[TO DO]
A. Copy the crime-decline text between "Rape has decreased" and "pretty rational response.", inclusive.
B. Pick up the text on cops triumphing over crooks where it stops and keep writing.

-------- TEXT SECTION

Cops Triumphing over Crooks

Who's winning lately, the cops or the crooks? Fortunately, law enforcement is, and that means we're all safer.

The improvements in daily living are pretty obvious in our great cities, and even in depressed neighborhoods, chaos, crime and open-air drug markets are in retreat. Talk about improving the environment! Real jobs, coherent family living, and civilization itself depend on a tolerable degree of protection of life and property. And the thin blue line has been working lately.

Nationally, the overall rate of serious crime is at a 25-year low. The murder rate is lower than in the 1970s. In New York City, it is as low as in the 1960s. The FBI's crime statistics show that every category of violent crime has decreased since 1993.

A major reason for the one-third crime slide during the 1990s is that crime has become more expensive for adult perpetrators. The likelihood of serving prison time for committing a serious violent crime or a burglary has increased substantially. According to a new study from the National Center for Policy Analysis:

Murder has dropped 30 percent as the probability of going to prison for murder has risen 53 percent,

Rape has decreased 14 percent as the probability of imprisonment has increased 12 percent,

Robbery has decreased 29 percent as the probability of imprisonment has increased 28 percent,

Burglary has decreased 18 percent as the probability of imprisonment has increased 14 percent.
Moreover, once in prison, criminals are staying there longer. The median time served by those released recently has risen since 1993 for every category of serious crime except aggravated assault.

Are these trends related? Common sense says yes, even if most sociologists continue to deny it. Criminals choose whether to commit specific crimes or not, and they've decided on fewer crimes, a pretty rational response.

Meanwhile, the prison and jail population has doubled since the mid-1980s to 1.8 million. Nobody's really happy about this but at least the expense has improved public safety. We now spend $120 billion a year on the justice system, or, over $1,000 in taxes per household each year. If we're going to further depress the crime rate, the justice system has to make crime even less profitable by further increases in expected punishment. Unfortunately, that means more prison beds.

But a tough approach pays, especially over the long run. As the odds worsen for criminals, crime declines and the same number of arrests and convictions further raise the odds against criminals.

Although the cost of building and maintaining more prisons is high, the cost of not doing so appears to be higher. One study found that each additional prisoner reduces the number of non-drug crimes by approximately 15 per year, a social benefit of $53,000 annually, or more. Even at $25,000-$30,000 a year, the taxpayers' cost of keeping the average criminal locked up is worthwhile.

----------------
-------- EXERCISE DATA

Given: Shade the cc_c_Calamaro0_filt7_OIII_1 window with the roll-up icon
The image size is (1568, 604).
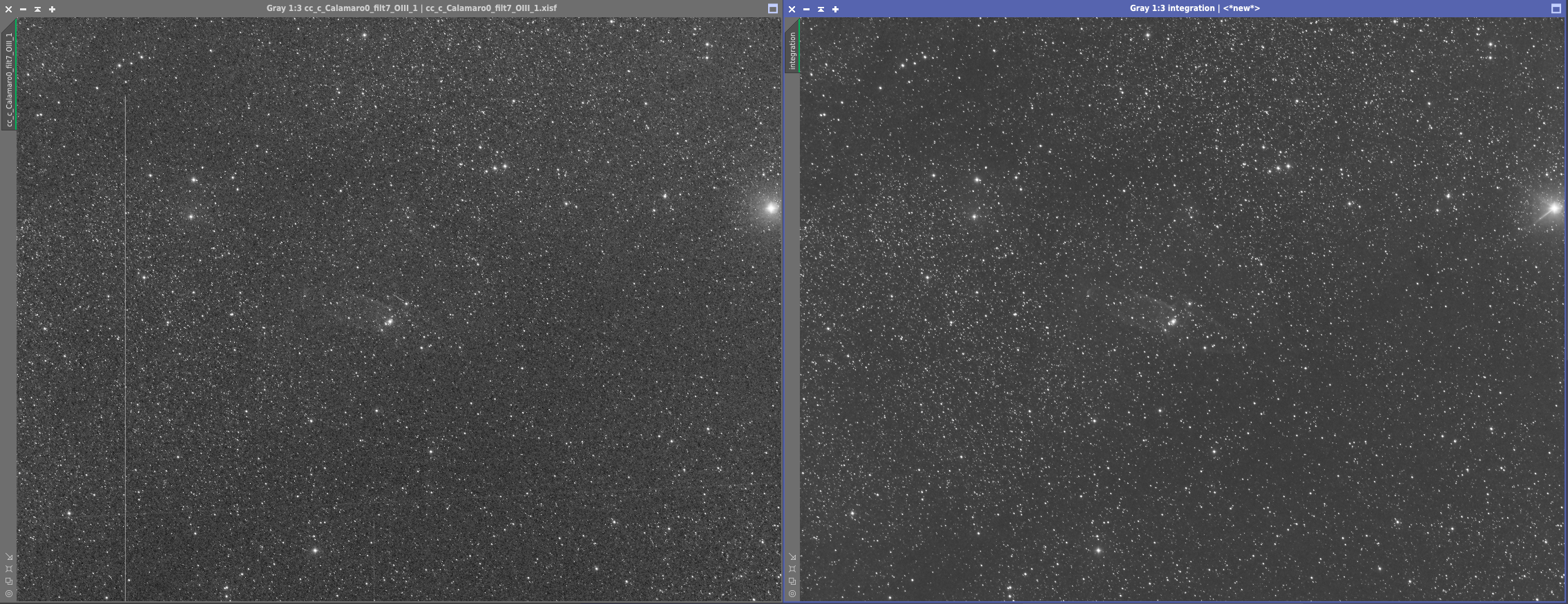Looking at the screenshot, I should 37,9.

----------------

[REPLIES]
A.
Rape has decreased 14 percent as the probability of imprisonment has increased 12 percent,

Robbery has decreased 29 percent as the probability of imprisonment has increased 28 percent,

Burglary has decreased 18 percent as the probability of imprisonment has increased 14 percent.
Moreover, once in prison, criminals are staying there longer. The median time served by those released recently has risen since 1993 for every category of serious crime except aggravated assault.

Are these trends related? Common sense says yes, even if most sociologists continue to deny it. Criminals choose whether to commit specific crimes or not, and they've decided on fewer crimes, a pretty rational response.

B.
The annual cost of lock-ups can be reduced by more competition in their supply. A handful of academic studies shows not only that private prisons save taxpayers money but that they also provide superior performance in almost every way, including lower recidivism among inmates released from private facilities.

A third option, yet untested, is to contract out to nonprofit groups, including faith-based prison operators. As Professor Richard Moran of Holyoke College says, "A private, not-for-profit foundation is in the best position to organize a prison around a set of principles intended to reshape criminals into honest, productive citizens." Despite our lack of a "model" or successful prison, no jurisdiction or politician has yet had the courage or good sense to try something new in jail suppliers, despite the obvious successes non-governmental and faith-based hospitals, schools and juvenile programs have had.

Another cost saver would be to engage prisoners in productive work so that they pay more of their own way, repay victims and support their own families. Prisons today reek of idleness. The only way to get prisoners off welfare on a mass basis is to recruit the private sector. Prison-run work programs have been failures. Our aim should be to propel offenders into, rather than away from, successful participation in the labor force.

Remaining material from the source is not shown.